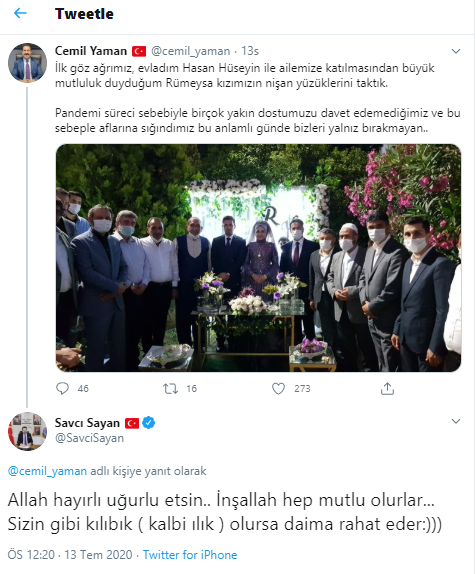Open the Cemil Yaman display name
Screen dimensions: 476x574
[x=91, y=51]

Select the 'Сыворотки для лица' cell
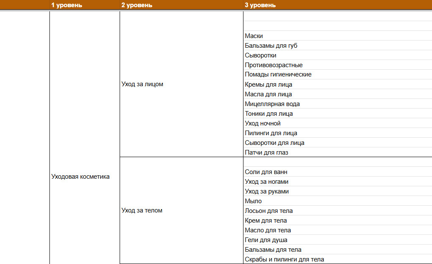337,143
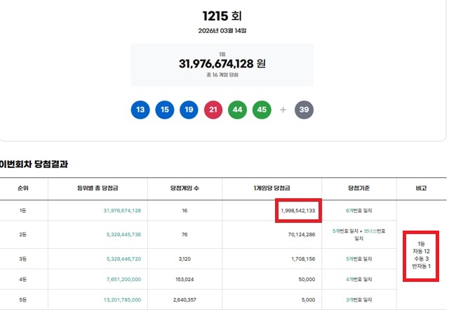Click the draw date 2026년 03월 14일

222,31
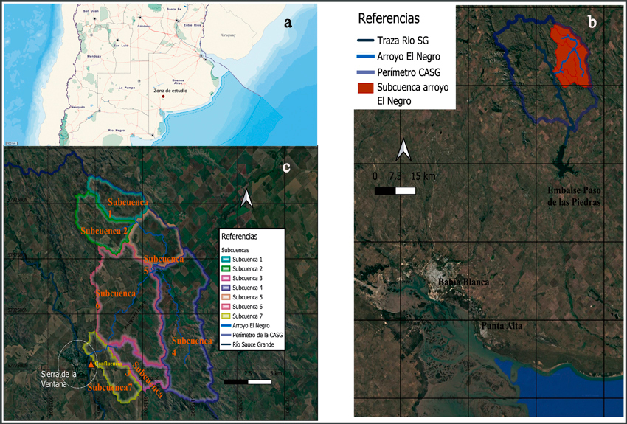627x424 pixels.
Task: Click the 15 km scale bar
Action: click(x=395, y=191)
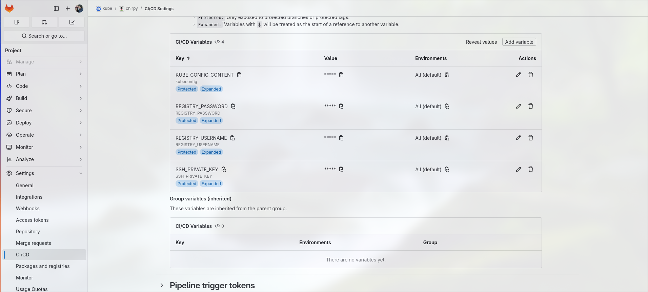648x292 pixels.
Task: Open the to-do list shortcut icon
Action: pos(72,22)
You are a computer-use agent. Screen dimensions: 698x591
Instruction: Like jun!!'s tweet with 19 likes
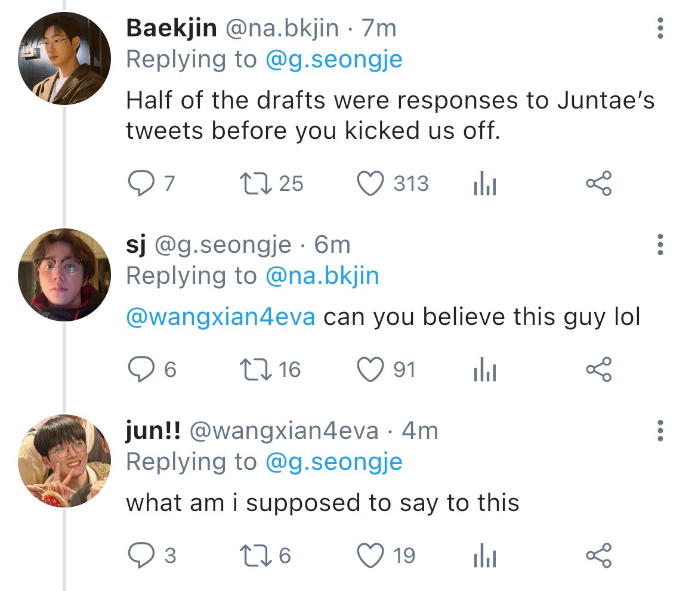(x=370, y=555)
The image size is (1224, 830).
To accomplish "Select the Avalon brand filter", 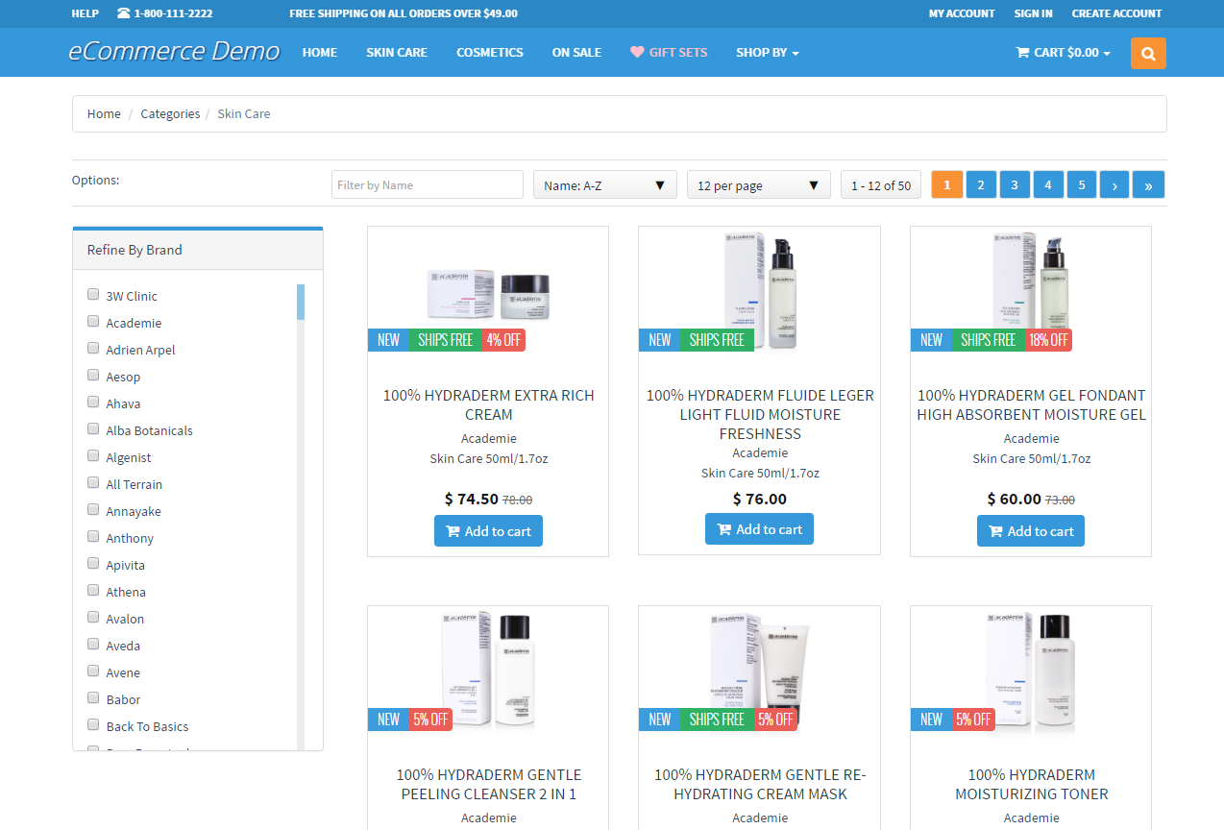I will tap(92, 617).
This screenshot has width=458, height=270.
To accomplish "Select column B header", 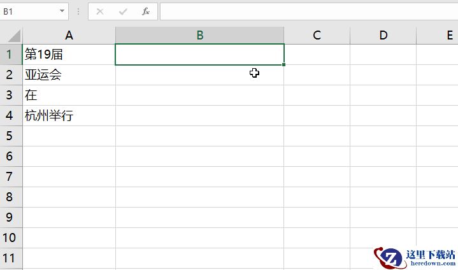I will point(200,35).
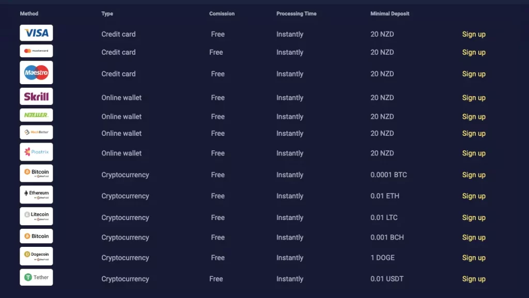
Task: Follow Sign up link for Dogecoin
Action: click(474, 258)
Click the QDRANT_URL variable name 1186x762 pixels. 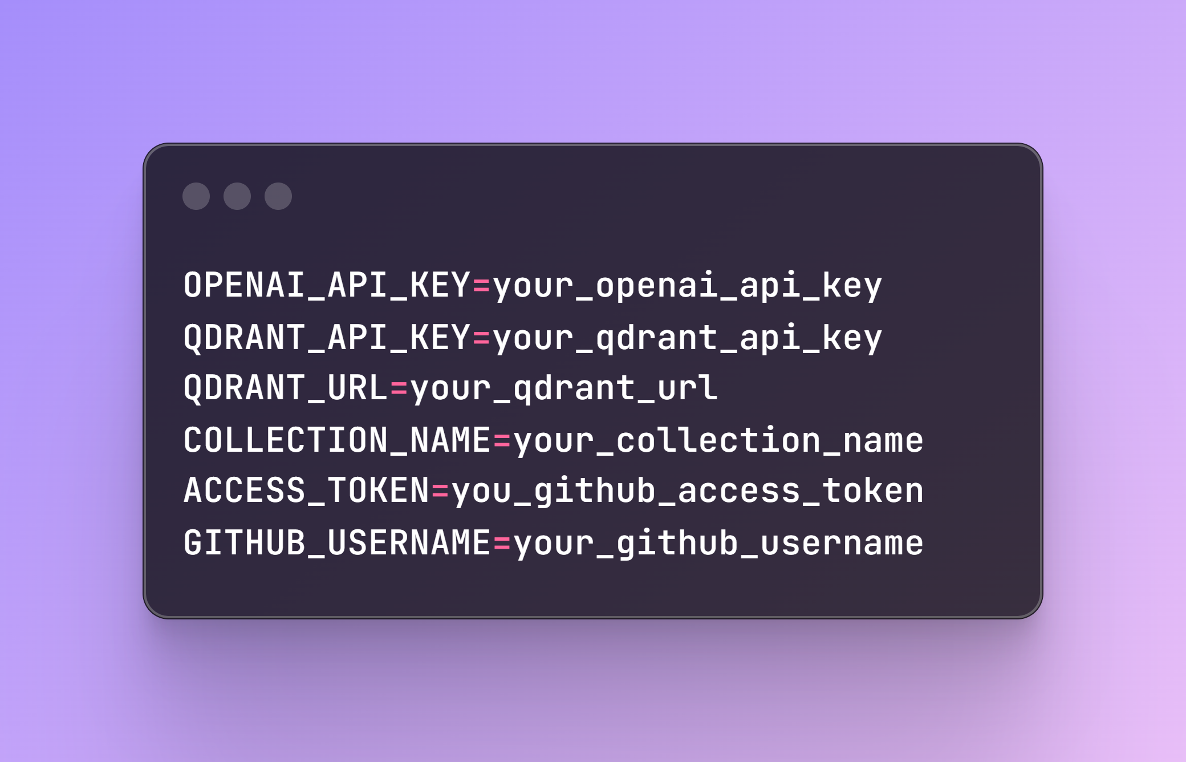[286, 389]
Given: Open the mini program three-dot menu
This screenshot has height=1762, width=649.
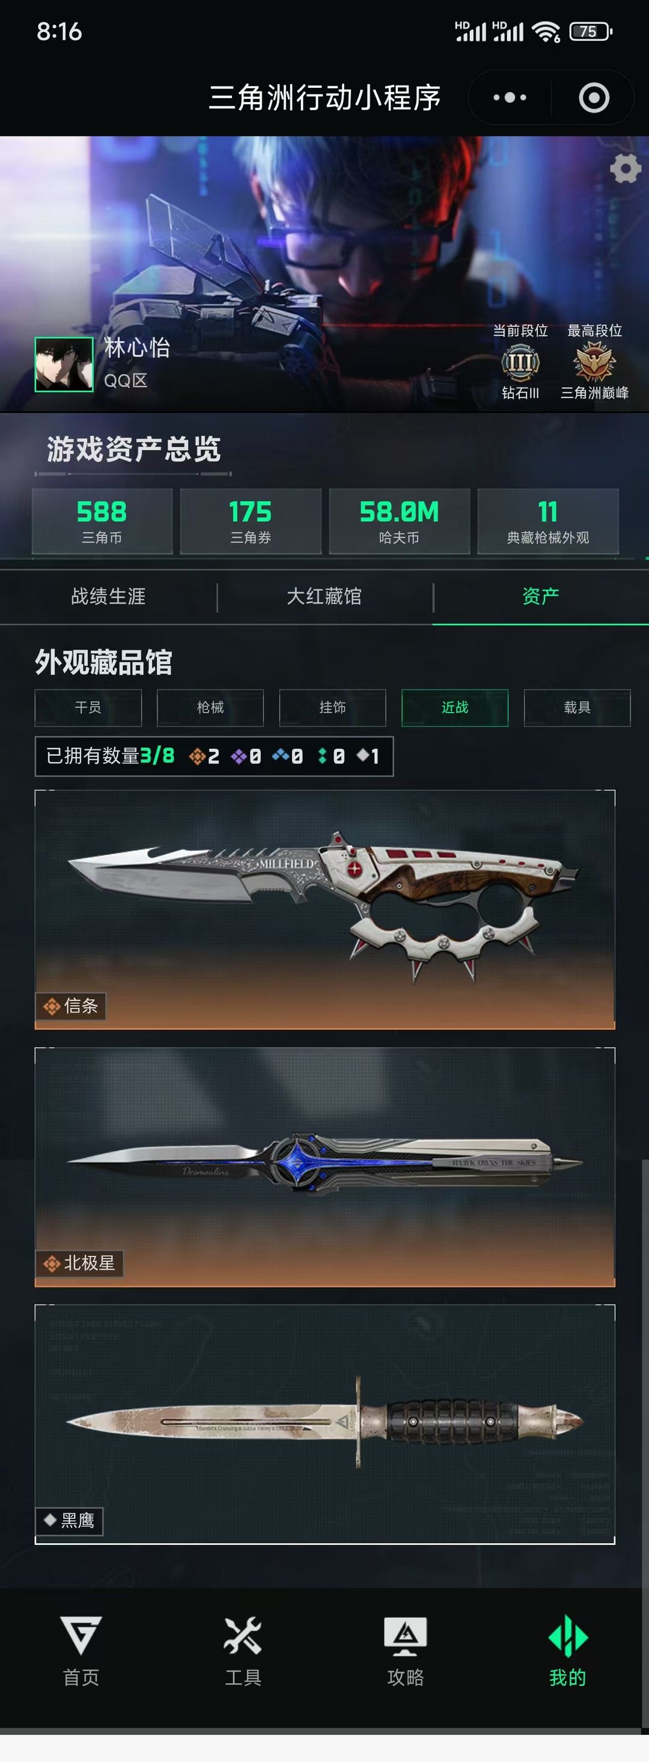Looking at the screenshot, I should (x=510, y=98).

### Work instructions
Find each line in the records that contains the string "This", and copy those lines. Case counts when matching.

### Right answer
This screenshot has width=458, height=270.
This screenshot has height=1762, width=649.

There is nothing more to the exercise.